Representation and Warranties Insurance
Representation and Warranties insurance has become increasingly prevalent in middle market transactions over the past few years, particularly those that involve competitive bidding processes. We are beginning to see and expect that underwriters will require that COVID-19 claims be specifically excluded from coverage in most transactions. In such event, the buyer and seller will need to consider the risks of this exclusion and plan for allocation of the risk in the event it impacts the business and the parties.
The COVID-19 pandemic has impacted M&A activity from both an economic and a legal perspective.
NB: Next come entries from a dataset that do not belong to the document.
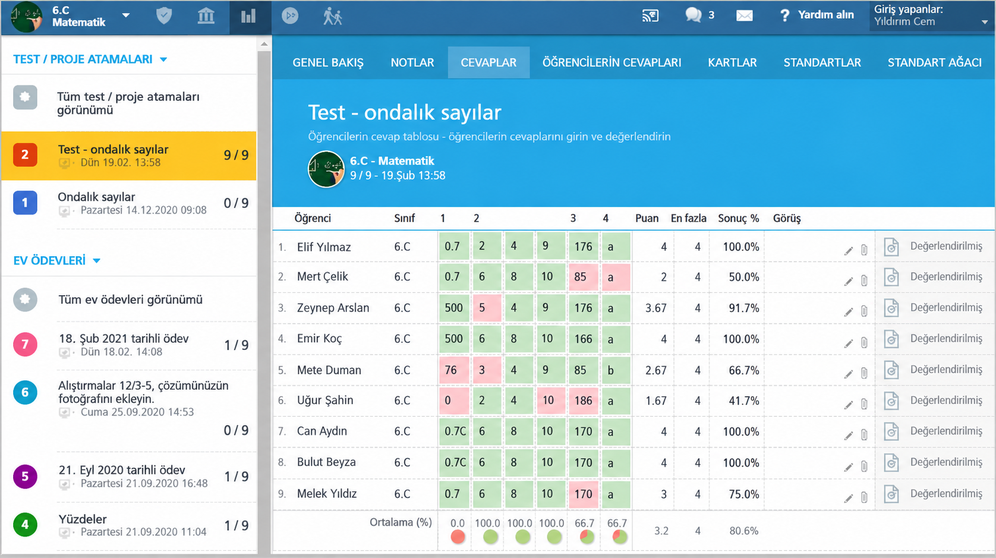Viewport: 996px width, 558px height.
Task: Click the red average circle for question 1
Action: click(457, 537)
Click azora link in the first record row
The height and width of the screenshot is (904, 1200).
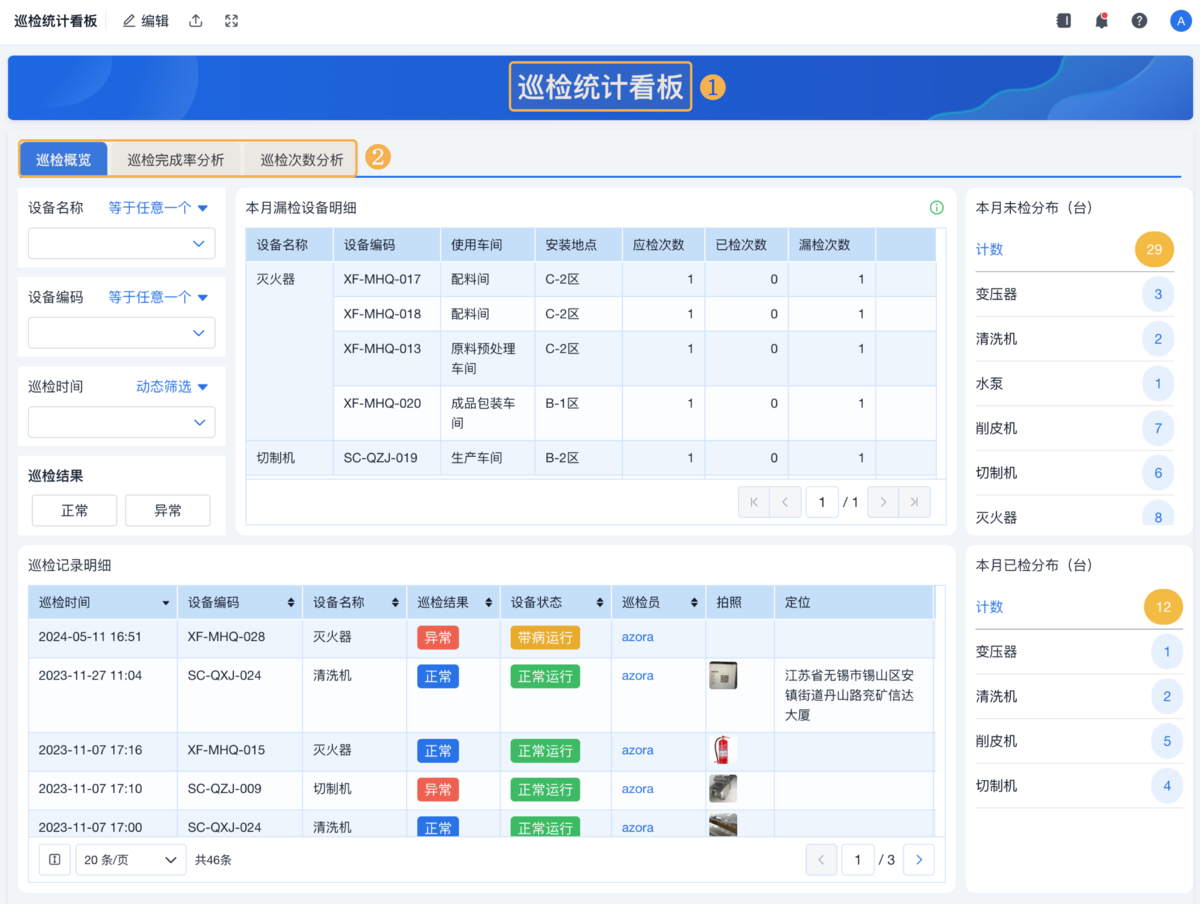coord(637,637)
In time, we will learn the full scope of the impact, but for now it is prudent for all parties involved to carefully consider all deal terms in light of this crisis. However, we remain cautiously optimistic that deal flow will resume and in time reach or surpass prior levels, given that the fundamentals of many industries remain strong, interest rates are at historic lows (and many believe will remain that way for some time), and many acquirers are sitting on substantial stockpiles of capital. We continue to work with both buyers and sellers in navigating the current market, assisting them in reviewing deal terms and crafting appropriate diligence requests.